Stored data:
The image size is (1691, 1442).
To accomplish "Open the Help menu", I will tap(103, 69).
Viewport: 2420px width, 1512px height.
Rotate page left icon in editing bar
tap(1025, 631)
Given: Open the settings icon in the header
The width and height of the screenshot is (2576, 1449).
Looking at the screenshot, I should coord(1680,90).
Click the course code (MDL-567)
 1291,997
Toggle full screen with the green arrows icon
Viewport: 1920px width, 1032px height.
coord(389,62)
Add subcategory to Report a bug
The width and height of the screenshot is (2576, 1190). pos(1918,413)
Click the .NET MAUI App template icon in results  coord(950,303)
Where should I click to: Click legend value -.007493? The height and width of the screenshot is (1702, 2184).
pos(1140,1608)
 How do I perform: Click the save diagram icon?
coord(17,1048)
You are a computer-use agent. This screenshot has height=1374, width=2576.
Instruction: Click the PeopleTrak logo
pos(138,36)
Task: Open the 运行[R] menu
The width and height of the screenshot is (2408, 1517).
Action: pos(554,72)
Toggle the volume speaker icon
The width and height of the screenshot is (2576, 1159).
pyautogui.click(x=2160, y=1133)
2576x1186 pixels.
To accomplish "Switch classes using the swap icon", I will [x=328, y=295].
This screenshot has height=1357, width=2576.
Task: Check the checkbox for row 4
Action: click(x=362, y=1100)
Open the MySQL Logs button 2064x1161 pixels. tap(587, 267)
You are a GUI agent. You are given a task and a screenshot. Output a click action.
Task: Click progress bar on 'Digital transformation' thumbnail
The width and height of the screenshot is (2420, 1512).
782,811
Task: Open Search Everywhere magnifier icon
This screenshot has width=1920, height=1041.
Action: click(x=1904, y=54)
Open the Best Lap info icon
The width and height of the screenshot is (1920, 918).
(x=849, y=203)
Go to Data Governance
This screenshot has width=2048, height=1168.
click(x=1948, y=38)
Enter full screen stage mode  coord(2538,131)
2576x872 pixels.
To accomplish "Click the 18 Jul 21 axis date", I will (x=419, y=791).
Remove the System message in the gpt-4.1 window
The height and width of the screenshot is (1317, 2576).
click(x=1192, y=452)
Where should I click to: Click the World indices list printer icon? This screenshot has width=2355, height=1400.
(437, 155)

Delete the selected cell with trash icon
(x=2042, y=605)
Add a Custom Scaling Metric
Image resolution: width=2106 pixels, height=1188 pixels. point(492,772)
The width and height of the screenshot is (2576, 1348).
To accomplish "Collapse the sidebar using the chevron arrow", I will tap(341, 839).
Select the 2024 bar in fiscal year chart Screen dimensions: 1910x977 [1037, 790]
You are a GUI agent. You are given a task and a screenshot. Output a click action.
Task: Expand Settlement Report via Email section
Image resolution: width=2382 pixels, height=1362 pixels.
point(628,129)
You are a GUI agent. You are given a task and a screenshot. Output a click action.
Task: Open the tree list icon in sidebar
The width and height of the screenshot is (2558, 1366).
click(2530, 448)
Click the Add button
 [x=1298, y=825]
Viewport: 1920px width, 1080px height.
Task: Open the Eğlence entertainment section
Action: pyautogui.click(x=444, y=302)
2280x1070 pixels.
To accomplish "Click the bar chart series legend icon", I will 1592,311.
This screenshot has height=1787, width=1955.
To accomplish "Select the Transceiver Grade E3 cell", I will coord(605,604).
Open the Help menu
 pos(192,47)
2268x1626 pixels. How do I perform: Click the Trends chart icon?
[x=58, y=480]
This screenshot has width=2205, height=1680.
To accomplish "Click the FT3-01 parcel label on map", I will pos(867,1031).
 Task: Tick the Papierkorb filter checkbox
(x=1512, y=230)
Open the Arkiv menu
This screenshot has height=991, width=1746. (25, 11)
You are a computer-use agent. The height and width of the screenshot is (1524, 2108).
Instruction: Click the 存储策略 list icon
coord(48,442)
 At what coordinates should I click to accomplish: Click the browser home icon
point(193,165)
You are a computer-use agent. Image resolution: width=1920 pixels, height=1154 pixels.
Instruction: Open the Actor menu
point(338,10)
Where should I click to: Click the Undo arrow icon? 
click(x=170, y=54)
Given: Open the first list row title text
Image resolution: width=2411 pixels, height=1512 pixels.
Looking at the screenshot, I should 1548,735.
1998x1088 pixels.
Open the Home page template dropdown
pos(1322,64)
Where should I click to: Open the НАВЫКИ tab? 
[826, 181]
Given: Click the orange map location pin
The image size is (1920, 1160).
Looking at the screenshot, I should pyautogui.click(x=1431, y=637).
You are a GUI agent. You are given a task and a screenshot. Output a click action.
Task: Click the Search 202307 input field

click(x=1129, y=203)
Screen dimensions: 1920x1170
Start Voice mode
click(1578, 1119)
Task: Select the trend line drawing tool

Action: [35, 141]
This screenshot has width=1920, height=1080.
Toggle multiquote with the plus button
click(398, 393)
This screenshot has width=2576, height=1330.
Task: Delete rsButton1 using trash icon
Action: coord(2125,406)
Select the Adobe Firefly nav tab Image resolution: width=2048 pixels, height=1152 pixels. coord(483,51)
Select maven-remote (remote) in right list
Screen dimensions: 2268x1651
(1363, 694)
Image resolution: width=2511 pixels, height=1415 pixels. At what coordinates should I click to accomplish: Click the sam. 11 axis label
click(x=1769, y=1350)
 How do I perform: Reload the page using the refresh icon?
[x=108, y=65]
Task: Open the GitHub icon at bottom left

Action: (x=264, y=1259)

- _WORK REQUEST_:
Returned text must match every record word for word.

- _TASK RESULT_:
The image size is (1691, 1442).
To accomplish "Open the Help menu", I will tap(103, 69).
Viewport: 2420px width, 1512px height.
Rotate page left icon in editing bar
tap(1025, 631)
Given: Open the settings icon in the header
The width and height of the screenshot is (2576, 1449).
Looking at the screenshot, I should coord(1680,90).
Click the course code (MDL-567)
 1291,997
Toggle full screen with the green arrows icon
Viewport: 1920px width, 1032px height.
coord(389,62)
Add subcategory to Report a bug
The width and height of the screenshot is (2576, 1190). pos(1918,413)
Click the .NET MAUI App template icon in results  coord(950,303)
Where should I click to: Click legend value -.007493? The height and width of the screenshot is (1702, 2184).
pos(1140,1608)
 How do I perform: Click the save diagram icon?
coord(17,1048)
You are a computer-use agent. This screenshot has height=1374, width=2576.
Instruction: Click the PeopleTrak logo
pos(138,36)
Task: Open the 运行[R] menu
The width and height of the screenshot is (2408, 1517).
Action: pos(554,72)
Toggle the volume speaker icon
The width and height of the screenshot is (2576, 1159).
pyautogui.click(x=2160, y=1133)
2576x1186 pixels.
To accomplish "Switch classes using the swap icon", I will [x=328, y=295].
This screenshot has height=1357, width=2576.
Task: Check the checkbox for row 4
Action: click(x=362, y=1100)
Open the MySQL Logs button 2064x1161 pixels. tap(587, 267)
You are a GUI agent. You are given a task and a screenshot. Output a click action.
Task: Click progress bar on 'Digital transformation' thumbnail
The width and height of the screenshot is (2420, 1512).
782,811
Task: Open Search Everywhere magnifier icon
This screenshot has width=1920, height=1041.
Action: click(x=1904, y=54)
Open the Best Lap info icon
The width and height of the screenshot is (1920, 918).
(x=849, y=203)
Go to Data Governance
This screenshot has width=2048, height=1168.
click(x=1948, y=38)
Enter full screen stage mode  coord(2538,131)
2576x872 pixels.
To accomplish "Click the 18 Jul 21 axis date", I will (x=419, y=791).
Remove the System message in the gpt-4.1 window
The height and width of the screenshot is (1317, 2576).
click(x=1192, y=452)
Where should I click to: Click the World indices list printer icon? This screenshot has width=2355, height=1400.
(437, 155)

Delete the selected cell with trash icon
(x=2042, y=605)
Add a Custom Scaling Metric
Image resolution: width=2106 pixels, height=1188 pixels. point(492,772)
The width and height of the screenshot is (2576, 1348).
To accomplish "Collapse the sidebar using the chevron arrow", I will tap(341, 839).
Select the 2024 bar in fiscal year chart Screen dimensions: 1910x977 [1037, 790]
You are a GUI agent. You are given a task and a screenshot. Output a click action.
Task: Expand Settlement Report via Email section
Image resolution: width=2382 pixels, height=1362 pixels.
point(628,129)
You are a GUI agent. You are given a task and a screenshot. Output a click action.
Task: Open the tree list icon in sidebar
The width and height of the screenshot is (2558, 1366).
click(2530, 448)
Click the Add button
 [x=1298, y=825]
Viewport: 1920px width, 1080px height.
Task: Open the Eğlence entertainment section
Action: pyautogui.click(x=444, y=302)
2280x1070 pixels.
To accomplish "Click the bar chart series legend icon", I will 1592,311.
This screenshot has height=1787, width=1955.
To accomplish "Select the Transceiver Grade E3 cell", I will coord(605,604).
Open the Help menu
 pos(192,47)
2268x1626 pixels. How do I perform: Click the Trends chart icon?
[x=58, y=480]
This screenshot has width=2205, height=1680.
To accomplish "Click the FT3-01 parcel label on map", I will pos(867,1031).
 Task: Tick the Papierkorb filter checkbox
(x=1512, y=230)
Open the Arkiv menu
This screenshot has height=991, width=1746. (25, 11)
You are a computer-use agent. The height and width of the screenshot is (1524, 2108).
Instruction: Click the 存储策略 list icon
coord(48,442)
 At what coordinates should I click to accomplish: Click the browser home icon
point(193,165)
You are a computer-use agent. Image resolution: width=1920 pixels, height=1154 pixels.
Instruction: Open the Actor menu
point(338,10)
Where should I click to: Click the Undo arrow icon? 
click(x=170, y=54)
Given: Open the first list row title text
Image resolution: width=2411 pixels, height=1512 pixels.
Looking at the screenshot, I should 1548,735.
1998x1088 pixels.
Open the Home page template dropdown
pos(1322,64)
Where should I click to: Open the НАВЫКИ tab? 
[826, 181]
Given: Click the orange map location pin
The image size is (1920, 1160).
Looking at the screenshot, I should pyautogui.click(x=1431, y=637).
You are a GUI agent. You are given a task and a screenshot. Output a click action.
Task: Click the Search 202307 input field

click(x=1129, y=203)
Screen dimensions: 1920x1170
Start Voice mode
click(1578, 1119)
Task: Select the trend line drawing tool

Action: [35, 141]
This screenshot has width=1920, height=1080.
Toggle multiquote with the plus button
click(398, 393)
This screenshot has width=2576, height=1330.
Task: Delete rsButton1 using trash icon
Action: coord(2125,406)
Select the Adobe Firefly nav tab Image resolution: width=2048 pixels, height=1152 pixels. coord(483,51)
Select maven-remote (remote) in right list
Screen dimensions: 2268x1651
(1363, 694)
Image resolution: width=2511 pixels, height=1415 pixels. At what coordinates should I click to accomplish: Click the sam. 11 axis label
click(x=1769, y=1350)
 How do I perform: Reload the page using the refresh icon?
[x=108, y=65]
Task: Open the GitHub icon at bottom left

Action: (x=264, y=1259)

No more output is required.